設問
1) 次の(a)〜(c)が本文の内容と合うかどうかを「はい」か「いいえ」で答え、根拠となる本文の語句を引用せよ。
(a) 複合体合成では、金属ナノ粒子の表面にMOFを被覆した。
(b) MOF複合体の反応性は、既存の担持金属触媒に及ばなかった。
(c) 当初の計画では、反応性の「制御」は初年度に行う予定だった。
2) 本文のうち、「まずゲスト分子として、水分子」から「御可能であることを見出した。」までの部分をそのまま書き写せ。
3) 本文のキーワード欄に並んでいる語をすべて挙げよ。

本文
★ ★ ★ ★
多孔性金属錯体に吸着されたアンモニア分子の反応性の理解と制御

研究課題

研究課題/領域番号 19K23648
研究機関東京工業大学

研究代表者

荻原 直希  東京工業大学, 科学技術創成研究院, 研究員 (70848267)

研究期間 (年度) 2019-08-30 – 2021-03-31
キーワード多孔性金属錯体 / 金属ナノ粒子 / 触媒
研究実績の概要

多孔性金属錯体(MOF)は金属イオンと架橋配位子からなる多孔性材料であり、高い分子吸着能を有することが知られる。MOFの特徴としては、金属イオンと架橋配位子の選択・配置の多様性による細孔環境の設計性の高さが挙げられる。この高い設計性を生かして、MOFのナノ細孔のサイズ・化学環境を系統的に変化させることで、分子の吸着挙動、さらにはMOFに吸着されたゲスト分子の性質を精密に制御することができる。そのため、MOF細孔中に存在するゲスト分子の物性研究は盛んであり、MOF中のゲスト分子はバルク状態では実現できない物理的・化学的性質を有することが知られている。しかし、この特異な性質を有するMOF中のゲスト分子自体の化学反応性に関する知見は未だ乏しい。そこで本研究では、MOF中のゲスト分子の化学反応性を調べることを目的とした。
この目的の実現のため、MOFと金属ナノ粒子を複合化するというアプローチを用いた。この複合体において、MOFは反応原料となるゲスト分子を提供し、金属ナノ粒子は反応触媒としての役割を果たす。複合体合成は、金属ナノ粒子存在下でMOF前駆体を反応させ、金属ナノ粒子表面にMOFを被覆することにより行った。
まずゲスト分子として、水分子に着目し、水の活性化が律速となる水性ガスシフト反応をMOF複合体に適用した。これにより、MOF中の水の反応性の理解を試みた。その結果、MOF複合体は既存の担持金属触媒を凌駕する反応性を示した。このように、MOF中の水分子はバルク水より高い反応性を有することを見出した。さらに、MOFを構成する配位子を系統的に変化させて複合体を合成し反応活性を評価したところ、配位子の種類に依存した反応性を有することがわかった。このようにMOFが持つ高い設計性を生かし、細孔の化学環境を合理的にデザインすれば、水分子の化学反応性を系統的に制御可能であることを見出した。

現在までの達成度 (区分)
現在までの達成度 (区分)

1: 当初の計画以上に進展している

理由

当初の計画では初年度はMOFと金属ナノ粒子の複合化により、MOFに吸着されたゲスト分子の反応性を「理解」すること、次年度は反応性を「制御」することを計画していた。
しかし実際のところは、予定よりも研究の進捗が早まり、初年度のうちに、ゲスト分子の反応性の「理解」および「制御」の両方の目標を達成することができた。
以上のことから、当初の計画以上の結果が見込めると考え、計画以上に進展しているとした。

今後の研究の推進方策

今年度は、MOFに吸着されたゲスト分子として水分子に着目し、研究を展開してきた。次年度以降は、ゲスト分子として、水分子に加え、アンモニア分子や二酸化炭素分子、さらには、よりサイズの大きな有機分子に着目し、その反応性の理解および制御を進めて行く予定である。これにより、小分子活性の場としてのMOFという学理の発展を目指していく。
★ ★ ★ ★
提示データ

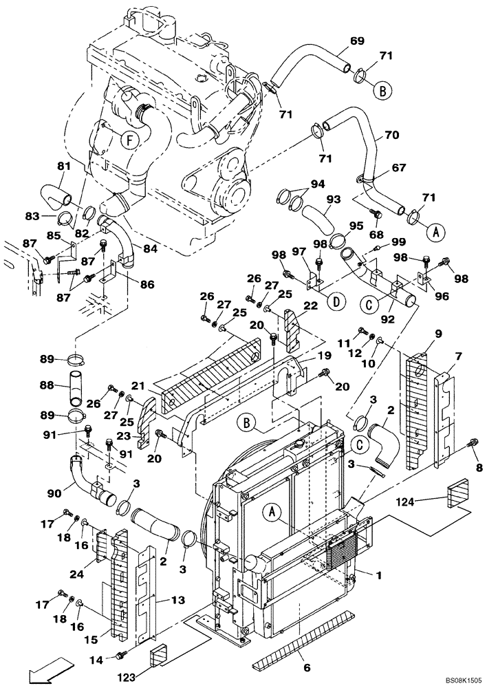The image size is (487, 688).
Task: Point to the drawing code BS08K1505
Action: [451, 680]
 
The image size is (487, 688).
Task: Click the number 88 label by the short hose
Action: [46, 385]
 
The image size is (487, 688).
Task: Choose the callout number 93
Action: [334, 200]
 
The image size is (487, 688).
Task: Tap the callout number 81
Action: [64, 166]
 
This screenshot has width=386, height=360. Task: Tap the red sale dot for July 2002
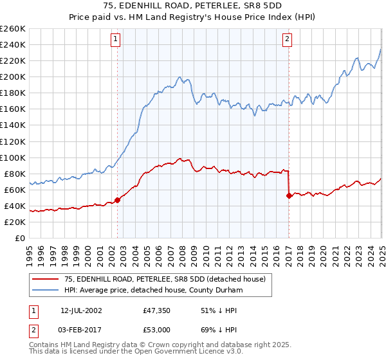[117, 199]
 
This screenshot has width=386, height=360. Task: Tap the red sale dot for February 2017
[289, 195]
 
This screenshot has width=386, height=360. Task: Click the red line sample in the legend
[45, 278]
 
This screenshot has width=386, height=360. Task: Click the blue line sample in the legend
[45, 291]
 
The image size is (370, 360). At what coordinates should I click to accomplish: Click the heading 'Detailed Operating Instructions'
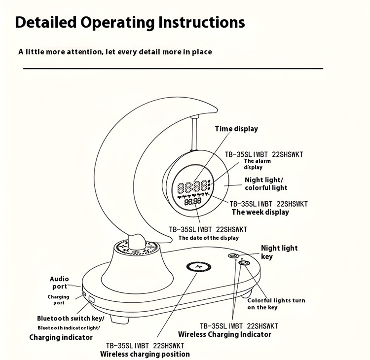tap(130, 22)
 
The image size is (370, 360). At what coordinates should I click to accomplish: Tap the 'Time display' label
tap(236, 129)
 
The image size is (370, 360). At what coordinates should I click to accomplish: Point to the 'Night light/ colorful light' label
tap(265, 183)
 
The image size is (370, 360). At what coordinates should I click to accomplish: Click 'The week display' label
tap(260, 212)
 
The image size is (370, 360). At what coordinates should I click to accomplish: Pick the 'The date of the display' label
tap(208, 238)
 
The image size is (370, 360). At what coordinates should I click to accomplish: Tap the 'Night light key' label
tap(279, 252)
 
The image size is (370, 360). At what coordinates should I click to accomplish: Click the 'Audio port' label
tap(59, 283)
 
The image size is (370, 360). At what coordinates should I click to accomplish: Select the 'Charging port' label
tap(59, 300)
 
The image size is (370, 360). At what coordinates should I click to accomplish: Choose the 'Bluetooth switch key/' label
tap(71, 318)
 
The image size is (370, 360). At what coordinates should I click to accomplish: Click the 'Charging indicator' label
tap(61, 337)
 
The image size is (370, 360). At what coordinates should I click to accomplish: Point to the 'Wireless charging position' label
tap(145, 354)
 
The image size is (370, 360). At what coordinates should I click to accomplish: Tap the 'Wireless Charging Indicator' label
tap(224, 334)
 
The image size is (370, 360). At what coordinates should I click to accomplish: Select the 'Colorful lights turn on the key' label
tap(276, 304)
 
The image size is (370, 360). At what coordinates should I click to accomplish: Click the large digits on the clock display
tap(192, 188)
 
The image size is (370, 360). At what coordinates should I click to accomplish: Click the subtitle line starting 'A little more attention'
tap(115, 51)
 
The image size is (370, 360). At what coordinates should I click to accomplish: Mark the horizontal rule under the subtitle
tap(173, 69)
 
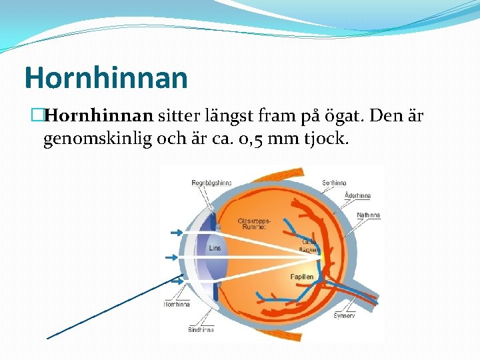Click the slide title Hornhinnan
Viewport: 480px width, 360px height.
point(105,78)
★ ★ ★ ★
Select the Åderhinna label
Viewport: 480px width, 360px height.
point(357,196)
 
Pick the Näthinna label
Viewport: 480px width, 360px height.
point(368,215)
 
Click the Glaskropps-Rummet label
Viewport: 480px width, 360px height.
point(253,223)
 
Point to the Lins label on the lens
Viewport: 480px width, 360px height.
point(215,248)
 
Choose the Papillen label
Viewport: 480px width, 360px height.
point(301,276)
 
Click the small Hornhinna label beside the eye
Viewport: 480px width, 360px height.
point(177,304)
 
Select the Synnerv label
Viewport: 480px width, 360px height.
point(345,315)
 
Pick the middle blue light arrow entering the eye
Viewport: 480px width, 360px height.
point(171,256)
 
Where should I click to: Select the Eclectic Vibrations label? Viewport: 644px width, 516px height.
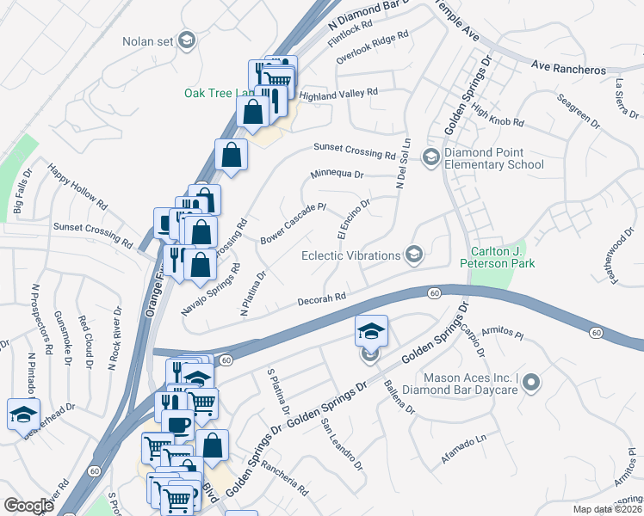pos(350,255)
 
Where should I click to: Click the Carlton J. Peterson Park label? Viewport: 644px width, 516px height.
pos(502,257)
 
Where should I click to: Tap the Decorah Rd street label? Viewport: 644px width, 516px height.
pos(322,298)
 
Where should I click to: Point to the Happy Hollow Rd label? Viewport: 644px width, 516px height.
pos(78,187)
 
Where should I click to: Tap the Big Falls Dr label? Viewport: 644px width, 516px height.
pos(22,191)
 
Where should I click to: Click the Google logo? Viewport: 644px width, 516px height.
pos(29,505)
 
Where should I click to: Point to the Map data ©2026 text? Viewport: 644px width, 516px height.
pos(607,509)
★ ★ ★ ★
解答
1)
(a) はい。「金属ナノ粒子表面にMOFを被覆することにより行った」
(b) いいえ。「MOF複合体は既存の担持金属触媒を凌駕する反応性を示した」
(c) いいえ。「次年度は反応性を「制御」することを計画していた」

2)
まずゲスト分子として、水分子に着目し、水の活性化が律速となる水性ガスシフト反応をMOF複合体に適用した。これにより、MOF中の水の反応性の理解を試みた。その結果、MOF複合体は既存の担持金属触媒を凌駕する反応性を示した。このように、MOF中の水分子はバルク水より高い反応性を有することを見出した。さらに、MOFを構成する配位子を系統的に変化させて複合体を合成し反応活性を評価したところ、配位子の種類に依存した反応性を有することがわかった。このようにMOFが持つ高い設計性を生かし、細孔の化学環境を合理的にデザインすれば、水分子の化学反応性を系統的に制御可能であることを見出した。

3) 多孔性金属錯体、金属ナノ粒子、触媒